How Many VPCs?

Advisory
This analysis of the architecture guidance on the number of production VPCs (Virtual Private Clouds) for services deployed in AWS examines four dimensions: Security, Cost, Operations, and Business Continuity and Disaster Recovery.
 
Authors
  • Scott Bradner (Office of the CTO)
  • Greg Charest (Enterprise Architecture)
Version 1.0
Last Revised 07-Jul-2016
Status Draft
Document Type Single Topic Guidance
Audience Level
  • Strategy Planning and EA Leader
  • Solution Architect and Program Manager
  1. Summary

    Request to revisit existing Cloud architecture guidance on the number of production VPCs for HUIT services deployed in AWS. Specific concern related to support implications of existing quantity of VPCs.

  2. Conclusion

    We did not find specific reasons to recommend that the current number of VPCs in AWS be increased or decreased. In general we concluded that:

    • The number of VPCs should continue to be driven by the support structures of the deployed applications.
    • One VPC should be managed by a single operations support group.
    • Application support groups should have authority to manage only their own applications, regardless of how many applications are deployed in the VPC. If this is not possible then the application should be moved to another VPC.
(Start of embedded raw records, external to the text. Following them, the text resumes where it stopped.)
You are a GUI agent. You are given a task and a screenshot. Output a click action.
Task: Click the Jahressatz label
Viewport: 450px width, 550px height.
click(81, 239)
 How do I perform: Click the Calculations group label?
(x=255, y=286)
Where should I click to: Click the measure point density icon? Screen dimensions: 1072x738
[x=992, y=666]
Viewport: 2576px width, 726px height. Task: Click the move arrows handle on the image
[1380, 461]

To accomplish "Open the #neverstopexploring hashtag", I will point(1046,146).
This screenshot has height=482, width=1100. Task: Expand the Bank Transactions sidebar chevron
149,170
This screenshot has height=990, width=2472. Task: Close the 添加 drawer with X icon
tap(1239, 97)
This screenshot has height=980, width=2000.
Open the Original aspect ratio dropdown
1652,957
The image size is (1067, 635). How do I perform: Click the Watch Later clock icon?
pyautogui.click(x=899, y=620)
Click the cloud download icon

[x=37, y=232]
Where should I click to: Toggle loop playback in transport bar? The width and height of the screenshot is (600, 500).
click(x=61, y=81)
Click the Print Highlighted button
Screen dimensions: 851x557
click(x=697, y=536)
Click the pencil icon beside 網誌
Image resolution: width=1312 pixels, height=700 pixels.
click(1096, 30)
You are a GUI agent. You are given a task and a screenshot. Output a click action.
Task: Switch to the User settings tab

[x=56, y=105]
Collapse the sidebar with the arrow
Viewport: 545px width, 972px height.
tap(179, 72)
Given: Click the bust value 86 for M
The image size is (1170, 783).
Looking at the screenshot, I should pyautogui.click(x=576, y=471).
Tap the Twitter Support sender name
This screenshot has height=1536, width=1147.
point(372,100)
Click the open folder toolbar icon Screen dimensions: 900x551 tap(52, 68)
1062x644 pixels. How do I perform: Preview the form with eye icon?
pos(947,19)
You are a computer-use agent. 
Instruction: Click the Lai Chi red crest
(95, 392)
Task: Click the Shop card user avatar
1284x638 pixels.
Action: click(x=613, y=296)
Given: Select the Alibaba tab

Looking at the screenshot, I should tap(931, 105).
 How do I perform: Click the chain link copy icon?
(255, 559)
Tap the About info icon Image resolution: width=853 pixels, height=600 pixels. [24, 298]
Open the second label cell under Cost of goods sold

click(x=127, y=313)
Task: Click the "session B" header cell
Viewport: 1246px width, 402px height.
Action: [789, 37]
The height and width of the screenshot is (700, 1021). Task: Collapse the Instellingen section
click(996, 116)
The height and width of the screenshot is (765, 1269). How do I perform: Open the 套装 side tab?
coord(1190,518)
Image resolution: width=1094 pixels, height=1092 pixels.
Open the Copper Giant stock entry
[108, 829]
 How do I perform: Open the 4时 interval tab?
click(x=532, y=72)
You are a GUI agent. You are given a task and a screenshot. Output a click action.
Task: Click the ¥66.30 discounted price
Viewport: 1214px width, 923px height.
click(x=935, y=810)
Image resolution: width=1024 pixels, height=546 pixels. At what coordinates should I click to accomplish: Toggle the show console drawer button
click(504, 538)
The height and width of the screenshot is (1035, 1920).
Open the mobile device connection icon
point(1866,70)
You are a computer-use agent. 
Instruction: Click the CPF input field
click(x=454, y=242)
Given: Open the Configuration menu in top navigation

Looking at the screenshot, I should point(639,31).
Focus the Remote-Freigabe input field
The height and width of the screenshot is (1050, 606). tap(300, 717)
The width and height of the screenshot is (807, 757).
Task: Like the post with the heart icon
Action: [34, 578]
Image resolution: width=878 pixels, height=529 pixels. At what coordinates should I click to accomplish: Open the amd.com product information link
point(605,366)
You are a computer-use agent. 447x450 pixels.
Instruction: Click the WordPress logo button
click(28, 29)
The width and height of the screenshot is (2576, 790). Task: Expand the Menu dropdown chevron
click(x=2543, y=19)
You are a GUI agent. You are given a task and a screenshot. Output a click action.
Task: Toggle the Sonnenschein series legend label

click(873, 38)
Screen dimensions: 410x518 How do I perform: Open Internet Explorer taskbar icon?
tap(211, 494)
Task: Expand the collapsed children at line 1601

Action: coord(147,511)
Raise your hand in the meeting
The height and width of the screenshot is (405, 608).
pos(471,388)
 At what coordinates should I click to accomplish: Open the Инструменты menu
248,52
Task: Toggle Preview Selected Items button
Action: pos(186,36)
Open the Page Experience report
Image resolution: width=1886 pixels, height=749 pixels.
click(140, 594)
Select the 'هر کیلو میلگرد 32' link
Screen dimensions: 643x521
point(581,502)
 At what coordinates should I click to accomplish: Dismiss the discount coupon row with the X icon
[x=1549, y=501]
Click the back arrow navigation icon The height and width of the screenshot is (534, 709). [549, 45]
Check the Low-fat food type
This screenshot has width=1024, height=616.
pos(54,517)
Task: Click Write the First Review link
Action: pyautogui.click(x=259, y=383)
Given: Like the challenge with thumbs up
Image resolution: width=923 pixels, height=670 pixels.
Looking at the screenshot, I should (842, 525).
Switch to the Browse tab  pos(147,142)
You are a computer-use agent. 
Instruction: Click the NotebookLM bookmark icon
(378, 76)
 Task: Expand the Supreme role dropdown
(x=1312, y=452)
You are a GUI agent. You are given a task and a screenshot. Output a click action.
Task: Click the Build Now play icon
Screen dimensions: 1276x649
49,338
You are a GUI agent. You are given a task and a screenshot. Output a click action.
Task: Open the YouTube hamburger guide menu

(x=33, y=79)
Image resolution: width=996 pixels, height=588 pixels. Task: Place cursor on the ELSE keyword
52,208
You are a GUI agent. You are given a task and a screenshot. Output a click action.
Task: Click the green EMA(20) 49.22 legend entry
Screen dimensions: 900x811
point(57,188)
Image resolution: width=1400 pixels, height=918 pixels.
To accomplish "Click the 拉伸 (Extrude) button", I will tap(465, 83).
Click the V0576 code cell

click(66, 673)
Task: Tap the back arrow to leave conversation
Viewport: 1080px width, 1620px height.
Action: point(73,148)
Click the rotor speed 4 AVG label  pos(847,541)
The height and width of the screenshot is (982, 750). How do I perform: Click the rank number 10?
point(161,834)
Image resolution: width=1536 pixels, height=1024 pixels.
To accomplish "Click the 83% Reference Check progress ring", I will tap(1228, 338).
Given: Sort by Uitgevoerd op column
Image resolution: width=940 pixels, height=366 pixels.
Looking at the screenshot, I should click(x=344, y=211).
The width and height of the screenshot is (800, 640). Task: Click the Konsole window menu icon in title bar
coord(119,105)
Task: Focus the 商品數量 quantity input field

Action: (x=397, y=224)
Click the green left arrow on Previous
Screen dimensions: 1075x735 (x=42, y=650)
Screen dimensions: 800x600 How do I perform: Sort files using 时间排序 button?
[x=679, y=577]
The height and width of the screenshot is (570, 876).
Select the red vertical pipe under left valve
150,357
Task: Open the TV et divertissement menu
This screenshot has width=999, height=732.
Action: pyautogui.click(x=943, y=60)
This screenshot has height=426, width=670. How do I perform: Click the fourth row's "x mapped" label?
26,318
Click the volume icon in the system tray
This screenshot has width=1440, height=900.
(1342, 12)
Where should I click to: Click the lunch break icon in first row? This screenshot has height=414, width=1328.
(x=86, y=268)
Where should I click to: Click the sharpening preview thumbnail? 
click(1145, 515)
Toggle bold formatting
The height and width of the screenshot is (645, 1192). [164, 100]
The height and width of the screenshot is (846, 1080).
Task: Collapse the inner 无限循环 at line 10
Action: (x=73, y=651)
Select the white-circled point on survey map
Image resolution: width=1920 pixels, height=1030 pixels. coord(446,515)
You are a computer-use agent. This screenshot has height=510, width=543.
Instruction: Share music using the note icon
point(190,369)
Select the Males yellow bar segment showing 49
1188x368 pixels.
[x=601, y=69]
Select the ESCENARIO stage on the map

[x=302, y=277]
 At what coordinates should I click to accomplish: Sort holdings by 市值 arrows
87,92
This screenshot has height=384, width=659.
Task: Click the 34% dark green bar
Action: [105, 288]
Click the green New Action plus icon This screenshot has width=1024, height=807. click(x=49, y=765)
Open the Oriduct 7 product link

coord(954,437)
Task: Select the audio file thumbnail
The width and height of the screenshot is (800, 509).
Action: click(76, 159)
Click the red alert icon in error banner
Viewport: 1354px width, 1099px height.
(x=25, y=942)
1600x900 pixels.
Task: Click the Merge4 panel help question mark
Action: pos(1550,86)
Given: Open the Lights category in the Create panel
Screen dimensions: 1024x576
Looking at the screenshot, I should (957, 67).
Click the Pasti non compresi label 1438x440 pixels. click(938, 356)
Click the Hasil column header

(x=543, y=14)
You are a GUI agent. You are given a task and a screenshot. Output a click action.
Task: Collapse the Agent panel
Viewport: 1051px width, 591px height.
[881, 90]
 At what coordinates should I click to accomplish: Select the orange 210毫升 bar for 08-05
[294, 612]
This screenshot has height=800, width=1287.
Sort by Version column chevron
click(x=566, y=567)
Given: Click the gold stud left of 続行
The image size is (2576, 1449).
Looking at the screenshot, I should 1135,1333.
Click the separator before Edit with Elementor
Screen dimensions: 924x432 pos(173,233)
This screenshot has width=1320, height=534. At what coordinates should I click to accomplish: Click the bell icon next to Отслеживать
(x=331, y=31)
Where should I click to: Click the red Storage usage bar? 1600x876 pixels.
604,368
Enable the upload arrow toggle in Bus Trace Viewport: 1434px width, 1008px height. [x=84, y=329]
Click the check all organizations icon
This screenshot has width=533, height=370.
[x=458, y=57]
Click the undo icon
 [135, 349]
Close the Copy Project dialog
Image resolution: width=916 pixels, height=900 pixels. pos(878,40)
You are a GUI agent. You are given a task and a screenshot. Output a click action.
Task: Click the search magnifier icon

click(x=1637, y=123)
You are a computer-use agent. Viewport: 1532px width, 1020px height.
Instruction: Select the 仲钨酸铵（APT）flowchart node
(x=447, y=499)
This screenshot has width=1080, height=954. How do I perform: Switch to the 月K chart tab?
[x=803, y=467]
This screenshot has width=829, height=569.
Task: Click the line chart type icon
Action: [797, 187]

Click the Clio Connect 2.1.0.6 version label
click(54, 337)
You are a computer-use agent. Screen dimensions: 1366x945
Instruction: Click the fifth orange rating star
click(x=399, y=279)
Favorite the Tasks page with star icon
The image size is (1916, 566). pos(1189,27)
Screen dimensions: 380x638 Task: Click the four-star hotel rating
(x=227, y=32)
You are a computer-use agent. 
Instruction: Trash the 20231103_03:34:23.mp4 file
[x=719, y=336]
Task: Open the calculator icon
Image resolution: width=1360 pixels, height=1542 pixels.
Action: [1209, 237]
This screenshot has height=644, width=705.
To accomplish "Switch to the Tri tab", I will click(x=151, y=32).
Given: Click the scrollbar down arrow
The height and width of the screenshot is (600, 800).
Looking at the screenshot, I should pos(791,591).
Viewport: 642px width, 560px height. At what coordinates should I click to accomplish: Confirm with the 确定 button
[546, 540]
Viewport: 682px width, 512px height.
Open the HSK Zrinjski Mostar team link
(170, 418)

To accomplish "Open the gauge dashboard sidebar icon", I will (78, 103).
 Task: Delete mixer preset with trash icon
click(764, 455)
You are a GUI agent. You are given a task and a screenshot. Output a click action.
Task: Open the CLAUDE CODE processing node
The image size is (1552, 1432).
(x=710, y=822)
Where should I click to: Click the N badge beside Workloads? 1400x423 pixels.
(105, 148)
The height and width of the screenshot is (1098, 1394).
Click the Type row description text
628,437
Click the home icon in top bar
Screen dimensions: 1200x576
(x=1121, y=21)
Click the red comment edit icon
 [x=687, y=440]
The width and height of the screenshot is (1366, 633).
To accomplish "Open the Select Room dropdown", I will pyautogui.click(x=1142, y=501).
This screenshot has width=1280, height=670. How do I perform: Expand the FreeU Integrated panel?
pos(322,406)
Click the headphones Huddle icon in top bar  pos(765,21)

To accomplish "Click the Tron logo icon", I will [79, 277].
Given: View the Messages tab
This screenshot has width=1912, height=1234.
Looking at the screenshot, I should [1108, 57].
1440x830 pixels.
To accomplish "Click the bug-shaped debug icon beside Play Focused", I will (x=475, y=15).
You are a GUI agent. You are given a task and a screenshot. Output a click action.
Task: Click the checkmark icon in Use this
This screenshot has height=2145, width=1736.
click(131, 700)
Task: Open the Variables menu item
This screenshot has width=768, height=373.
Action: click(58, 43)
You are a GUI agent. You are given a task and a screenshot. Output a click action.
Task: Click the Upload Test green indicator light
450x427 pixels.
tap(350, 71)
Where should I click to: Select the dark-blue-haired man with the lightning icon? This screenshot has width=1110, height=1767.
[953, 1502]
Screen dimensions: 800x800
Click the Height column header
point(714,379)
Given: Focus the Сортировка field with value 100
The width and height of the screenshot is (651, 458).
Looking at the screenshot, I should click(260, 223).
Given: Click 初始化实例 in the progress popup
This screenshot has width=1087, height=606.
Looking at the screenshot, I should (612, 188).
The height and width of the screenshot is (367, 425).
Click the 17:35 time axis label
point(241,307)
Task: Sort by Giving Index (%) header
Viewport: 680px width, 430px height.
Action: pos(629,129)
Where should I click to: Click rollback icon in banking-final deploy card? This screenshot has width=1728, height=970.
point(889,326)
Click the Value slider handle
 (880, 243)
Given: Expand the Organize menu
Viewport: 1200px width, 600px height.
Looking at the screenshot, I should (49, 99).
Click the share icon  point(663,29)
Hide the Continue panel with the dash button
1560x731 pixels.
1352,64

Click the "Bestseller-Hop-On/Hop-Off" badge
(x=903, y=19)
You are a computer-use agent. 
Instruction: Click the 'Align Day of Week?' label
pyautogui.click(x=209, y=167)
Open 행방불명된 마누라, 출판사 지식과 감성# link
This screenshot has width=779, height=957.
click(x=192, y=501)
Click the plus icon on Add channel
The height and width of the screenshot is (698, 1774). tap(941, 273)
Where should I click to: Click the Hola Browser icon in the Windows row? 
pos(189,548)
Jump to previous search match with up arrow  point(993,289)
    These conclusions are in line with the previous Enterprise Architecture work on this topic.

  3. Discussion/Considerations

    The analysis of this question examined the drivers for the number of VPCs along four dimensions: Security, Cost, Operations, and BC/DR.

    Considering the dimension of security, we noted that the planned Harvard-managed physical firewall located near the AWS data centers to front-end Harvard's AWS Internet-facing services will provide the major part of the security and monitoring functions for the Internet-facing services. The operation and cost of this service is not directly related to the number of VPCs. The number of applications within a VPC does impact the granularity of the types of protection the firewall can offer and this would tend to indicate more VPCs with fewer applications in each would be better but there is also increased complexity with additional VPCs. We concluded that these two factors generally canceled each other. Inter-VPC communications are pairwise and also are not directly impacted by the number of VPCs. Our conclusion is that the number of VPCs do not have a significant impact on the security risk or security management of Harvard's AWS services.

    Our assessment of the cost dimension shows that there is no significant correlation of cost to HUIT to the number of deployed VPCs. The AWS model assesses cost based on usage of resources and thus is variable and proportionate to the use of the application. The one current 'fixed' cost, the DirectConnect network link between AWS and on-premise networks, is divided equally across all VPCs, and recalculated periodically to reflect the total VPC count. Thus HUIT-level cost is not a material driver for the number of AWS VPCs. Additional VPCs are not charged for by AWS but if a individual application group requires more than one production VPC their costs will be higher than an application which only requires a single VPC because the DirectConnect costs will be applied individually to each production VPC.

    The assessment of the operational dimension showed the greatest potential for driving the number of VPCs. The key observation is that each VPC needs support structure to manage the binding of the deployed application onto the AWS infrastructure. This organization requires privileged access to resources. In the event that more than one service from different support organizations is deployed into one VPC, there is the inherent risk that one support organization may use privileged means to inadvertently interact with another organization's application. Hence our recommendation that each VPC infrastructure be managed by only one support organization, regardless of how many applications may be deployed in the VPC.

    Lastly, our assessment of the impact of individual application BC/DR designs on the question of the number of VPCs showed low potential for driving application architectures with respect to the number of VPCs. In general, AWS BC/DR capabilities are sufficiently granular that the configurations can be crafted in support of individual applications, or subsets of applications. As such, creation of BC/DR resources is a function of the application architecture and can be considered variable cost extensions to individual application architectures, albeit with a specific purpose.